EXERCISE BRIEF: Print the lines from the one containing "The image size" through the end of the data file below, with no changes. Leave the pictures out of your answer.

Part of a data file
┄┄┄┄┄┄

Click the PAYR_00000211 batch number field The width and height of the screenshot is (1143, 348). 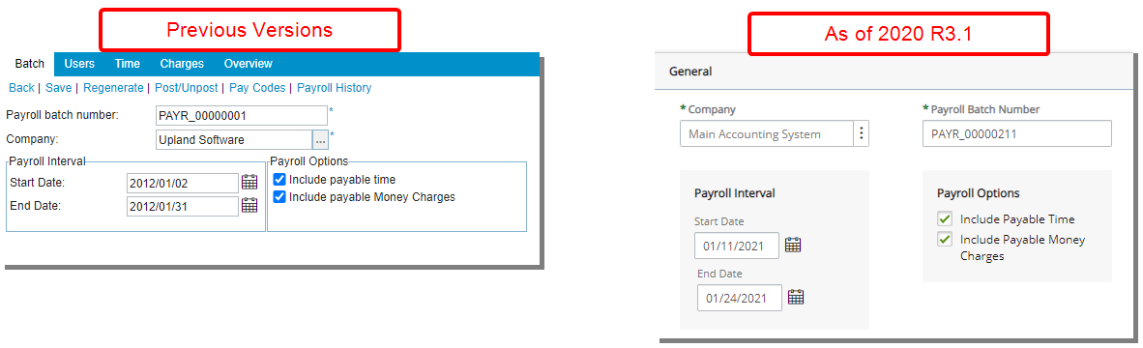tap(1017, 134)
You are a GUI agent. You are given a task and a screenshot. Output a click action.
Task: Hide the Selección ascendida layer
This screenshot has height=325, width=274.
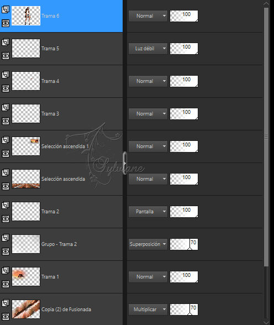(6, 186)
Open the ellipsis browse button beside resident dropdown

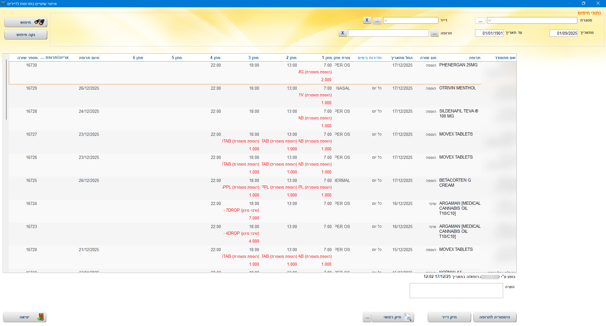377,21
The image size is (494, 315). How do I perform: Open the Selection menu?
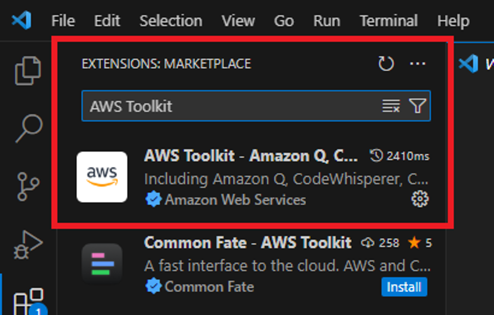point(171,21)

┄┄┄┄┄┄

RESPONSE TO THE EXERCISE:
The image size is (494, 315). How do I perform: Open the Selection menu?
point(171,21)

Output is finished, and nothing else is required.